In all the absolute return fund types described, an adviser should do their due diligence to understand the structure of the investment team and the range of expertise informing positions into the fund. The number of personnel and level of experience within the risk team can be very illustrative of how well ‘targeted’ the fund’s absolute returns will be.

Absolute return funds may appear complicated, however, an adviser should consider against other decumulation investments. 

For example, direct property holdings are often mentioned as providing steady income generation and are also purportedly suitable for retirement. It is questionable whether investors properly appreciate the illiquidity risks when investing in property, as seen with the various redemption holds that were put in place following the Brexit vote in 2016. 

Arguably, at least with an absolute return fund you are much more likely to have more diversification. Many retail investors often do not grasp this point.

How to assess risk

For most advisers looking to avoid sequencing risk for their clients, the first measure to focus on is the absolute return time period. Typically, funds in this sector target being positive between over any one-year to three-year period. 

The shorter the time period, the less risk the fund is likely to take and the lower the drawdowns the fund could achieve. 

Some absolute return funds also target any five-year period, but it is questionable how useful this is for an investor who is post-retirement and attempting to avoid the effects of sequencing risk.

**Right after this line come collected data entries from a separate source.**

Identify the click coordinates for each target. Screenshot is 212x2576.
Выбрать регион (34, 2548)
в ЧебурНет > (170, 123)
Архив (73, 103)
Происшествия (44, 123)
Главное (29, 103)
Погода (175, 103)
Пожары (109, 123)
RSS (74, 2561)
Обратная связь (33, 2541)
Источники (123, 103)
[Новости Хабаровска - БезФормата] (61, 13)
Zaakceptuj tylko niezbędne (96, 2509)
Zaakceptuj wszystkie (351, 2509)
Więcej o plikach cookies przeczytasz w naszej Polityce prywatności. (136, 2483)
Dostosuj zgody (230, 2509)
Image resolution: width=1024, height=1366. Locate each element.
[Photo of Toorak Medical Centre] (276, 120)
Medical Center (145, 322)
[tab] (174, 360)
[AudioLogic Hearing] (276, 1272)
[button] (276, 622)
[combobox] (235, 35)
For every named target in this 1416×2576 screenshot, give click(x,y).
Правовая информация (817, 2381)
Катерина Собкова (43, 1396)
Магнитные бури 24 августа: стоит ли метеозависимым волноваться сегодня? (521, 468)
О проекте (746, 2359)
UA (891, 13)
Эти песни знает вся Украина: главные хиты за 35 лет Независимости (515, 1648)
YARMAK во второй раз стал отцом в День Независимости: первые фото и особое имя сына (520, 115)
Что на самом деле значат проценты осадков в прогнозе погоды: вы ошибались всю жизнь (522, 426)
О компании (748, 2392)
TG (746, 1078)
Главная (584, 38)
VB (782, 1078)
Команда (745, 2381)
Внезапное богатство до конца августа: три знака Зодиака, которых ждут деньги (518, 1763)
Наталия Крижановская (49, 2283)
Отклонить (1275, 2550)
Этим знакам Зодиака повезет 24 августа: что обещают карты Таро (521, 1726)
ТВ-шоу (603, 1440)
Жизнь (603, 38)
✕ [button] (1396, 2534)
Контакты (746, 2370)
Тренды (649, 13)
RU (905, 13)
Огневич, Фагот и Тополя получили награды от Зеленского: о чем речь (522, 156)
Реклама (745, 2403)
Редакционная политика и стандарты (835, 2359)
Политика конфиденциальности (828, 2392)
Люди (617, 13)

A fund with this time horizon has more chance of experiencing a longer period of losses, thereby increasing the potential effects of sequencing risk.

The main difficulty investors face when assessing absolute return fund performance is that many funds have only launched recently.Jason Baran

Another way to measure the risk of absolute return funds is to consider how they have performed in volatile market periods. 

While not many absolute return funds were around during the 2008 global credit crunch, there have been smaller market events since then such as 2011’s ‘taper tantrum’ (when the US Federal Reserve indicated it may start raising interest rates), or the UK’s Brexit referendum vote in the middle of 2016. 

During these short-term volatile market episodes, a decent absolute return fund should limit losses and remain stable.

Remember, well managed absolute return funds seek to generate stable returns during all market environments in order to reduce sequencing risk. Funds making simplistic directional bets are likely taking too much risk and the volatility of the returns can be just as important as their size.